The present collection includes five excerpts from longer compositions by Vivaldi. The first is taken from a concerto for solo violin, strings and continuo published in Amsterdam in 1729/30 as the first in a set of six such concertos. The second is the slow movement of one of the four A minor concertos Vivaldi wrote for the cello, and the third a movement from a C major concerto written for flautino, now generally thought to be a sopranino recorder. The fourth excerpt is taken from a C minor concerto for alto recorder and the fifth from a concerto for oboe now transcribed for trumpet.
Georg Philipp Telemann, god-father of Bach's son Carl Philipp Emanuel, was director of music in Hamburg for the greater part of his career, controlling the music in the five principal city churches and providing a prolific supply of further compositions for sacred and secular, professional and amateur use. The first of the four excerpts included in the present collection consists of the first and fourth movement of the concerto he w rote for solo trumpet and the second is the third movement of a G minor concerto for two violins. The third excerpt is the first movement of a B flat concerto for trumpet and the final one an Allegro from a concerto for two horns included in the Musique de table published in Hamburg in 1733.

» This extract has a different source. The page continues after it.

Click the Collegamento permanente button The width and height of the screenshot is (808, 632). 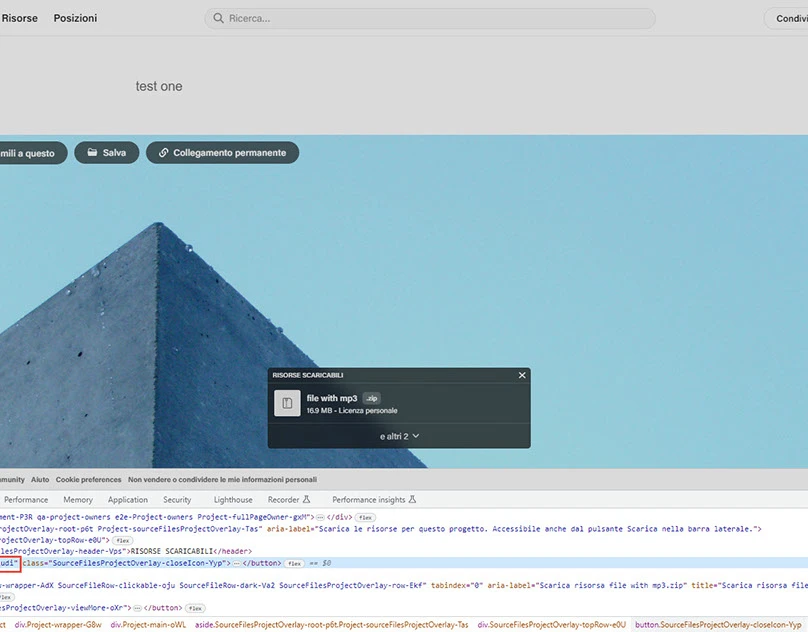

The first of two items by Handel is an arrangement of a recorder sonata published in London in 1730 and the second is a movement from the first of his twelve Opus 6 Concerti Grossi, scored for strings and continuo and written in 1739 for immediate publication, unlike earlier sets of concertos and sonatas that represent more haphazard forms of anthology. By the 1730s Handel was firmly established in London, after childhood and adolescence in his native Hallé, followed by a brief period of work as a musician at the opera in Hamburg and a longer time spent in Italy, where he had first-hand experience of Italian opera. It was as a composer of Italian opera that he had first visited London in 1710, after taking immediate leave of absence from his new master, the Elector of Hanover, and it was in the same capacity that he settled there in 1712. From 1739 he turned his attention more fully to English oratorio, a happy combination of Italianate music with words and stories eminently satisfactory to Protestant England. It is the same felicitous and melodic Italian style that prevails in his instrumental compositions.

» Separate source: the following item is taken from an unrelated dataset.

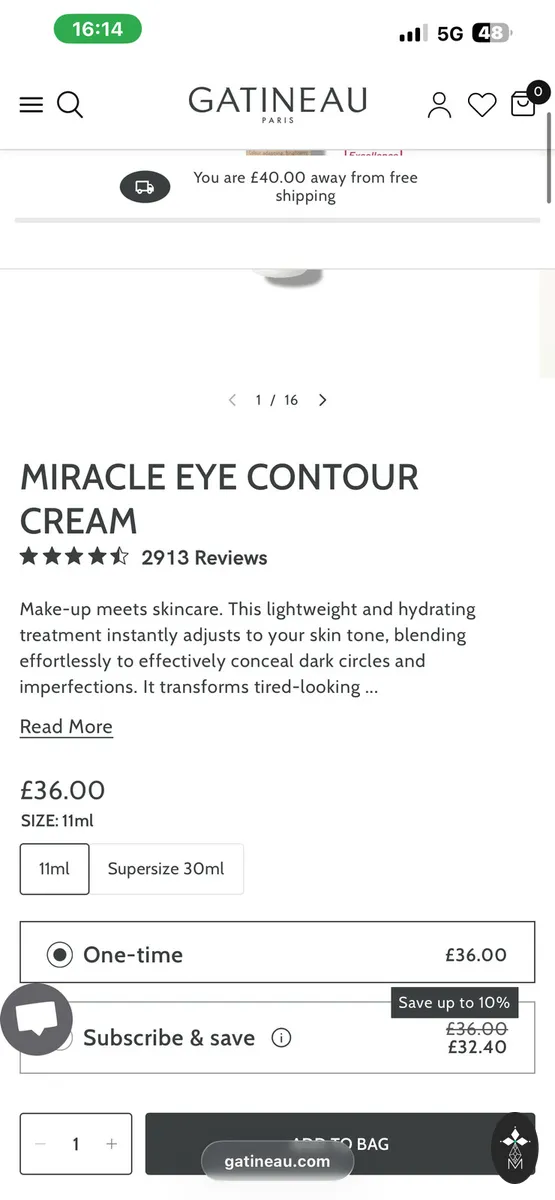Expand description with Read More
The width and height of the screenshot is (555, 1200).
pos(66,727)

Johann Sebastian Bach, a movement from whose Brandenburg Concerto No.1 for two horns, three oboes, bassoon, strings and continuo is included in the collection, like Handel went some way towards combining the musical influences of Italy, France and Germany, the last, in his case, predominating. An organist by early training and family background, he was employed from 1717 to 1723 as Court Kapellmeister to Prince Leopold of Anhalt-Coethen, a period devoted largely to the composition of instrumental music, before moving to Leipzig as Cantor at the Thomasschule, where he spent the rest of his life. The Brandenburg Concertos, a set of six orchestral works for varied forces, were completed by 1721 and dedicated to Christian Ludwig, Margrave of Brandenburg, in Berlin, a prince from whom Bach might have hoped for preferment. The second movement of the first Brandenburg Concerto, marked Adagio, makes use only of three oboes, a solo violin, intended for the violino piccolo, a smaller form of the instrument, strings, bassoon and continuo.